Application of Chernoff: analysis of load balancing.

• Already saw balls in bins example
• synchronous message passing
• bidirectional links, one message per step
• permutation routing
• oblivious algorithms each packet ignores others; route based on own source/destination only
• Theorem Any deterministic oblivious permutation routing requires $\Omega(\sqrt{N/d})$ steps on an $N$ node degree $d$ network.
• reason: some edge has lots of paths through it.
• homework: special case
• Hypercube.
• $N$ nodes, $d=\log_2 N$ dimensions
• $Nd$ directed edges
• bit representation
• natural routing: bit fixing (left to right)

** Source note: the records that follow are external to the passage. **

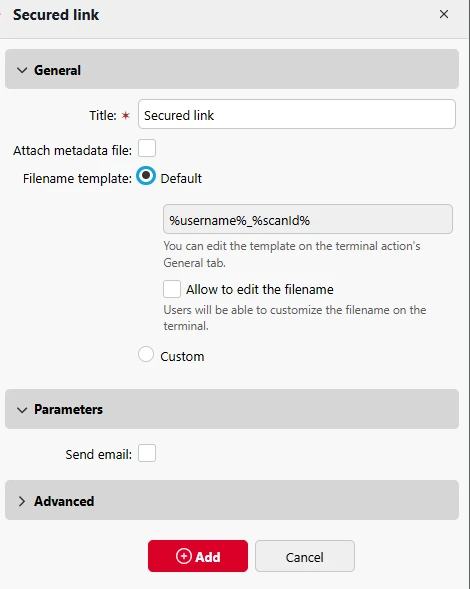Click into the Title text field
Screen dimensions: 470x589
[x=297, y=115]
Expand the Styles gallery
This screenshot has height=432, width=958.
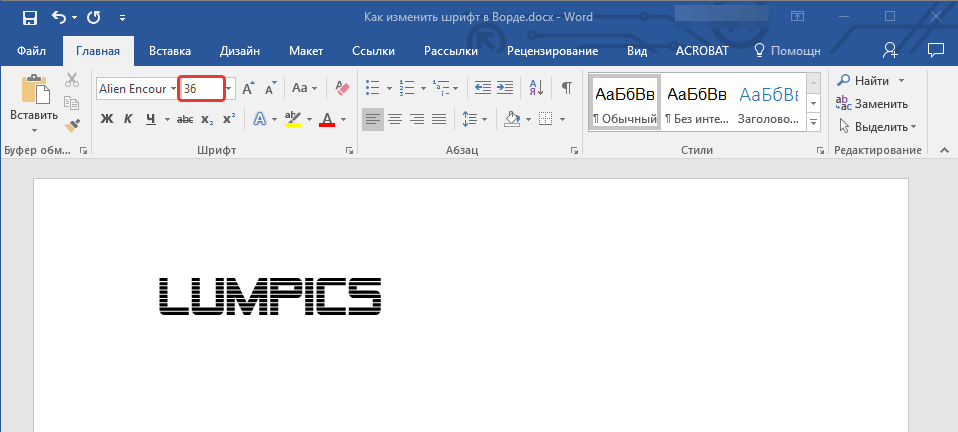click(813, 122)
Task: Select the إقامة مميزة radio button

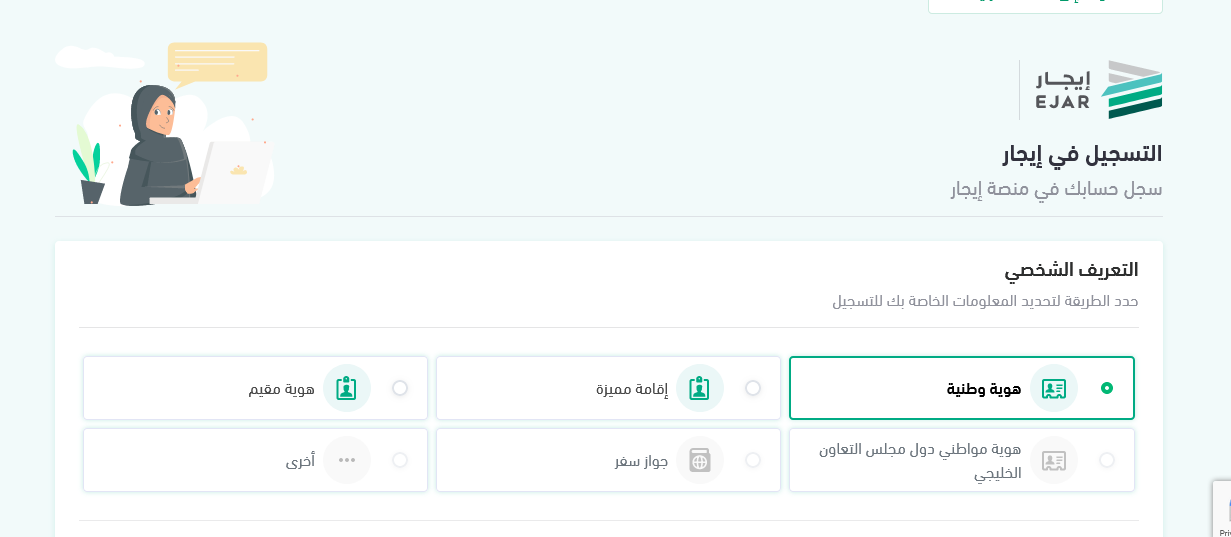Action: point(753,388)
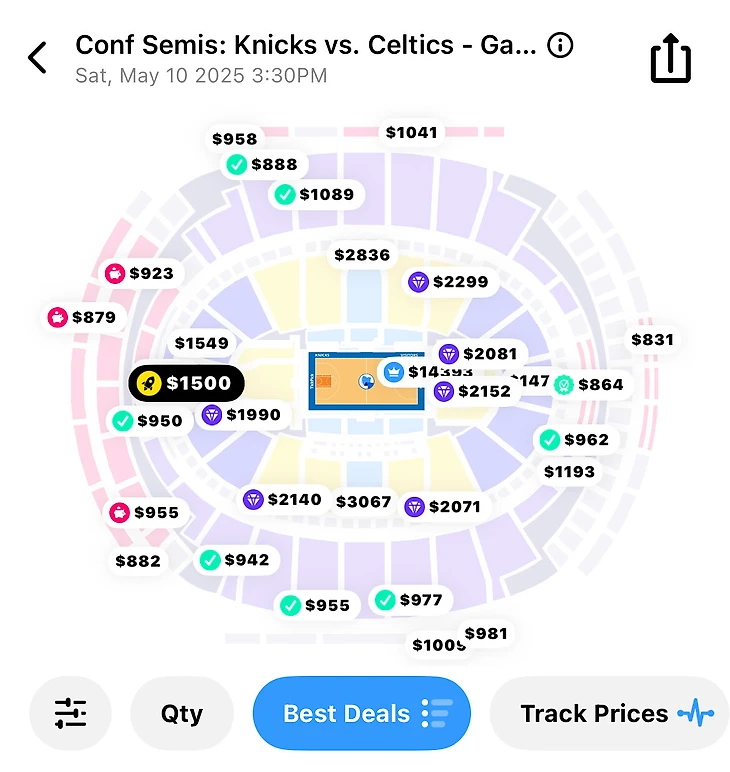Viewport: 730px width, 772px height.
Task: Select the $1041 price marker at top
Action: (x=411, y=132)
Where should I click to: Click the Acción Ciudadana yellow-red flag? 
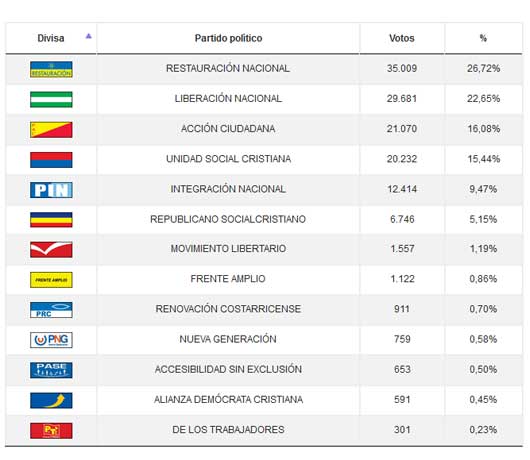pos(51,130)
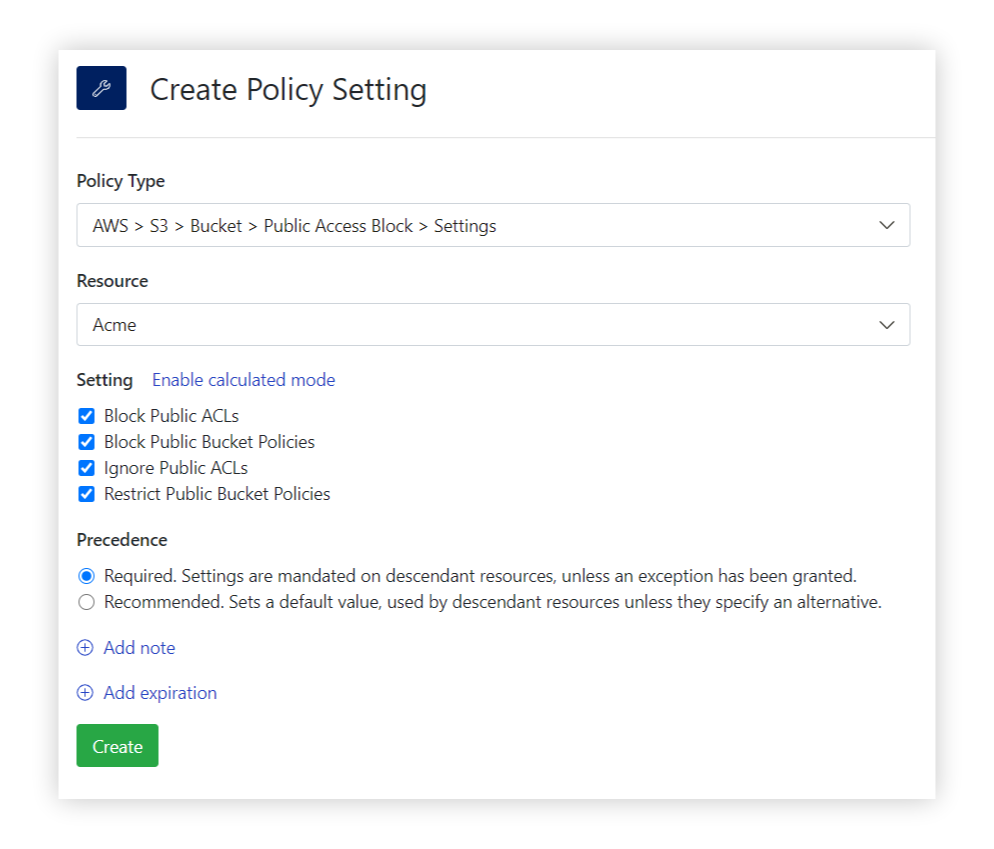Viewport: 994px width, 849px height.
Task: Uncheck Block Public ACLs
Action: click(86, 415)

• paths of length $d$---lower bound on routing time
• $Nd$ edges for $N$ length $d$ paths suggest no congestion bound
• but deterministic bound $\Omega(\sqrt{N/d})$
• Randomized routing algorithm:
• $O(d)=O(\log N)$ randomized
• First idea: random destination (not permutation!), bit correction
• Average case, but a good start.
• $T(e_i)=$ number of paths using $e_i$
• by symmetry, all $E[T(e_i)]$ equal
• expected path length $d/2$
• LOE: expected total path length $Nd/2$
• $dN$ edges in hypercube
• Deduce $E[T(e_i)] = 1/2$
• but note $T(e_i)$ is a sum of independent indicator variables
• Chernoff: every edge gets $\le 3d$ (prob $1-1/N$)
• Naive usage:
• $d$ phases, one per bit
• $3d$ time per phase
• $O(d^2)$ total
• What if don't wait for next phase?
• FIFO queuing
• total time is length plus delay
• Expected delay $\le E[\sum T(e_l)] = d/2$.

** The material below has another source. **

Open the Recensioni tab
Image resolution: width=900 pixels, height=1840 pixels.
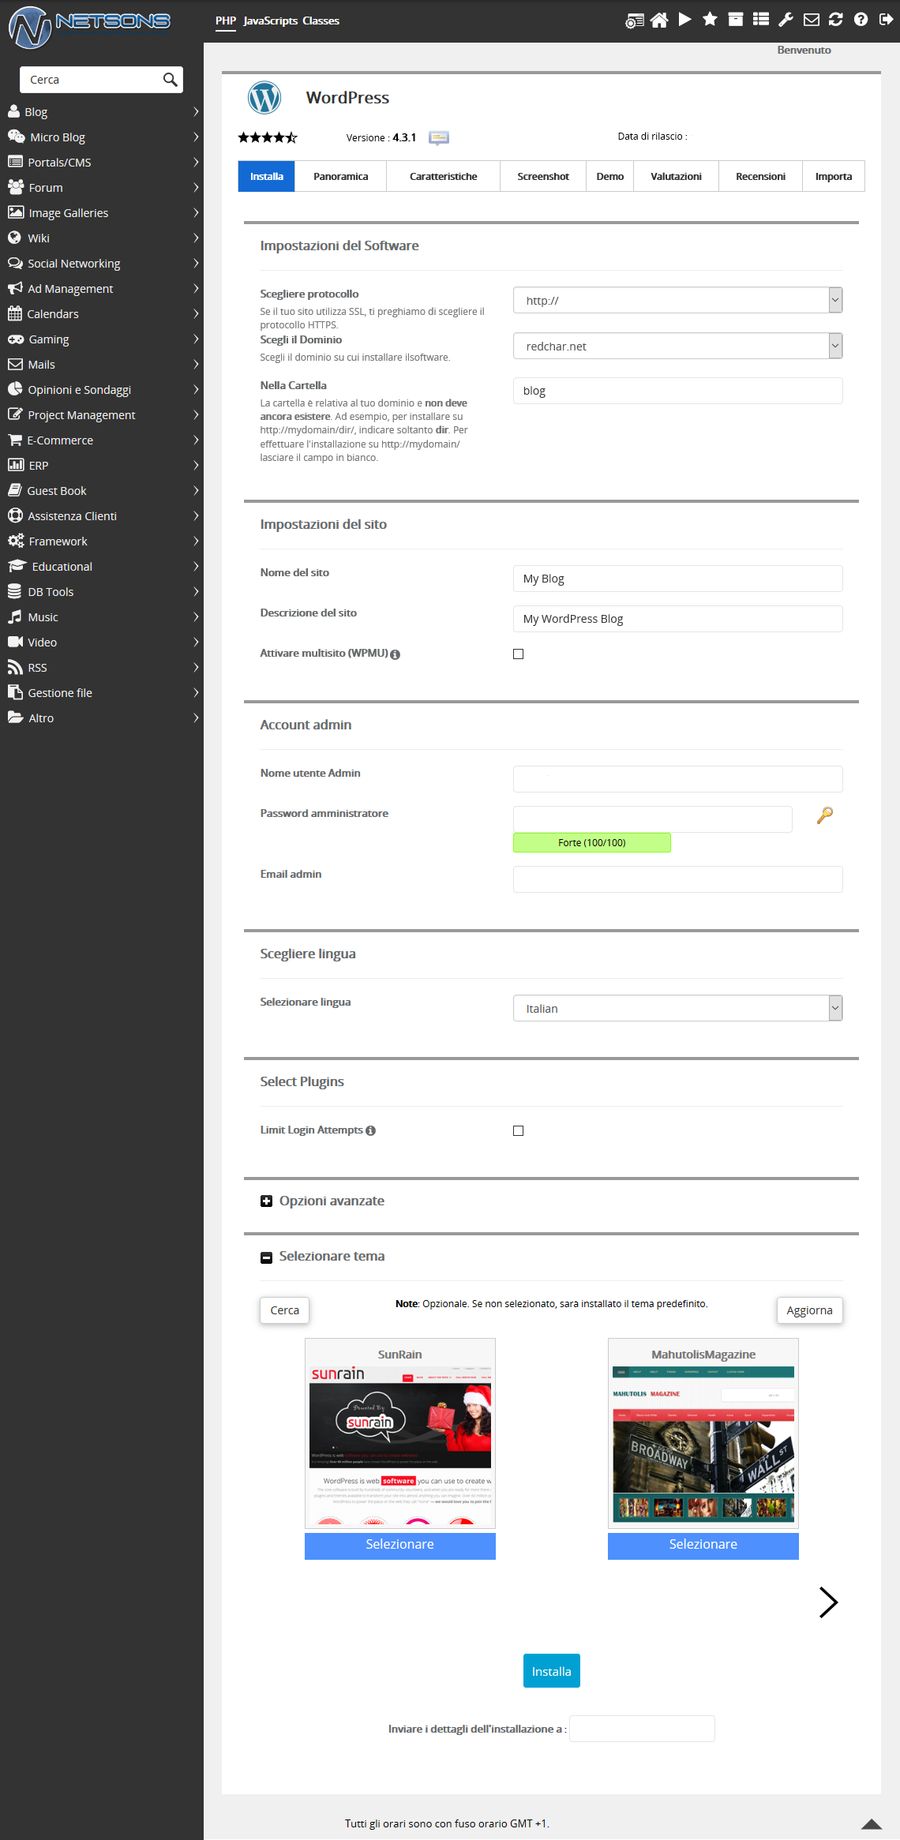[x=760, y=176]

• Chernoff bound? no. dependence of $T(e_i)$.
• because same packet could delay several of my hops
• High prob. bound:
• consider paths sharing $i$'s fixed route $(e_0,\ldots,e_k)$
• Suppose $S$ packets intersect route (use at least one of $e_r$)
• claim delay $\le |S|$
• Suppose true, and let $H_{ij}=1$ if $j$ hits $i$'s (fixed) route. $$\begin{eqnarray*} E[\mbox{delay}] &\le &E[\sum H_{ij}]\\ &\le &E[\sum T(e_l)]\\ &\le &d/2 \end{eqnarray*}$$ (second sum overcounts first if routes share $>1$ edge)

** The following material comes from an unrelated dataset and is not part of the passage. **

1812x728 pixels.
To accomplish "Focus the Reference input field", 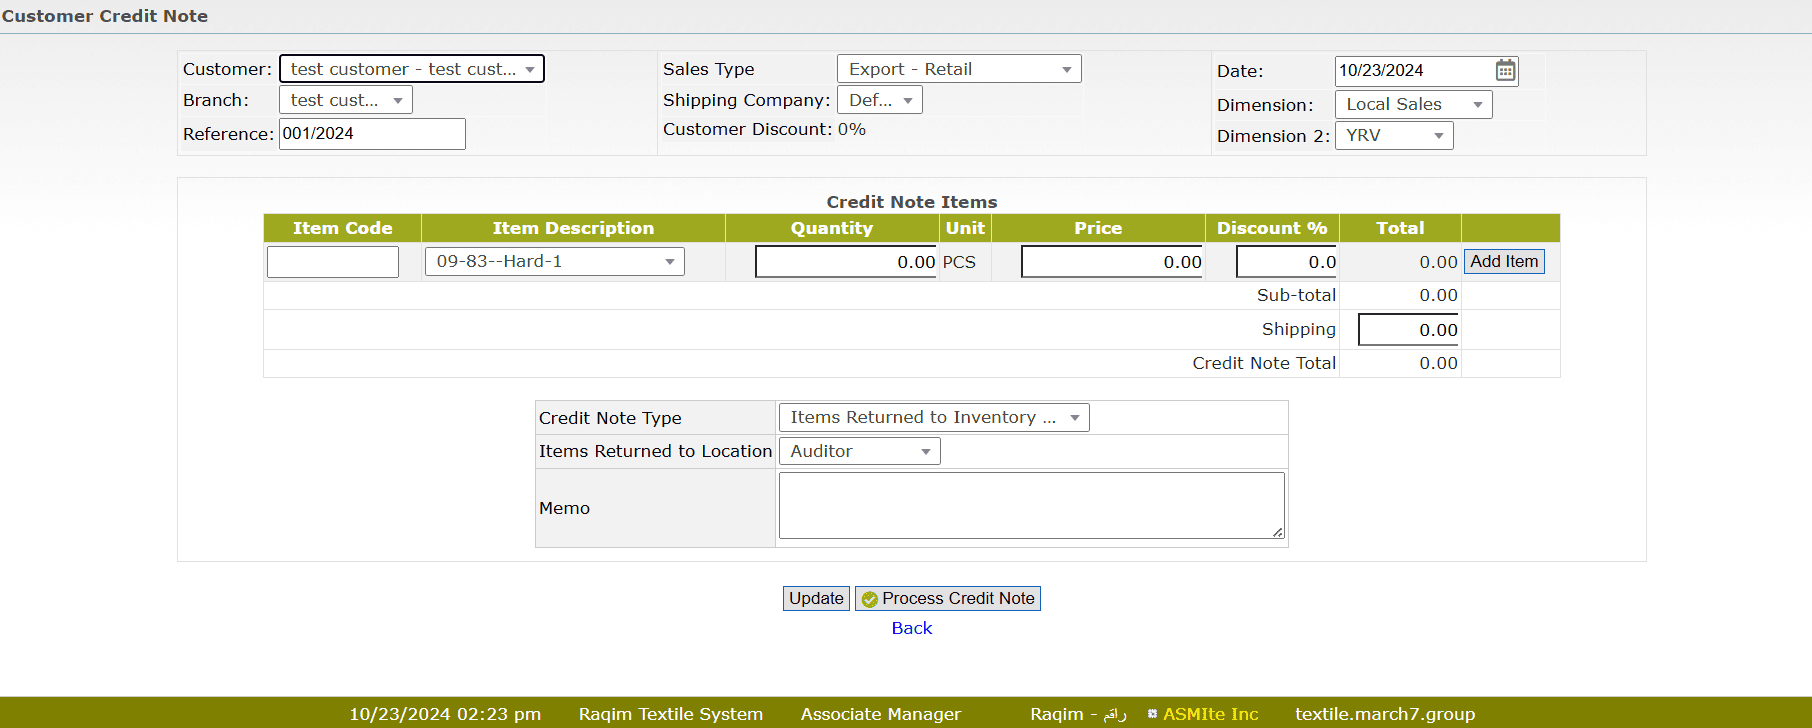I will (371, 134).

• Now Chernoff does apply ($H_{ij}$ independent conditioned on fixed $i$-route).
• $|S|=O(d)$ w.p. $1-2^{-5d}$, so $O(d)$ delay for all $2^d$ paths.
• Lag argument
• Exercise: once packets separate, don't rejoin
• Route for $i$ is $\rho_i=(e_1,\ldots,e_k)$
• charge each delay to a departure of a packet from $\rho_i$.
• Packet waiting to follow $e_j$ at time $t$ has: Lag $t-j$
• Delay of $i$ is lag crossing $e_k$
• When $i$ delay rises to $l+1$, some packet from $S$ has lag $l$ (since crosses $e_j$ instead of $i$).
• Consider last time $t'$ where a lag-$l$ packet exists on path
• some lag-$l$ packet $w$ crosses $e_{j'}$ at $t'$ (others increase to lag-$(l+1)$)
• $w$ leaves (next edge is off path) at this point (if not, $w$ has lag $l$ at $e_{j'+1}$ next time)
• charge one delay to $w$.
• Worst case destinations
• Idea [Valiant-Brebner] From intermediate random destination, route back!
• routes any permutation in $O(d^2)$ expected time.
• what's going in with $\sqrt{N/d}$ lower bound?
• Adversary doesn't know our routing so cannot plan worst permutation
• We are hedging: double typical delivery time, but eliminate worst case

Similar analysis for routing on butterfly.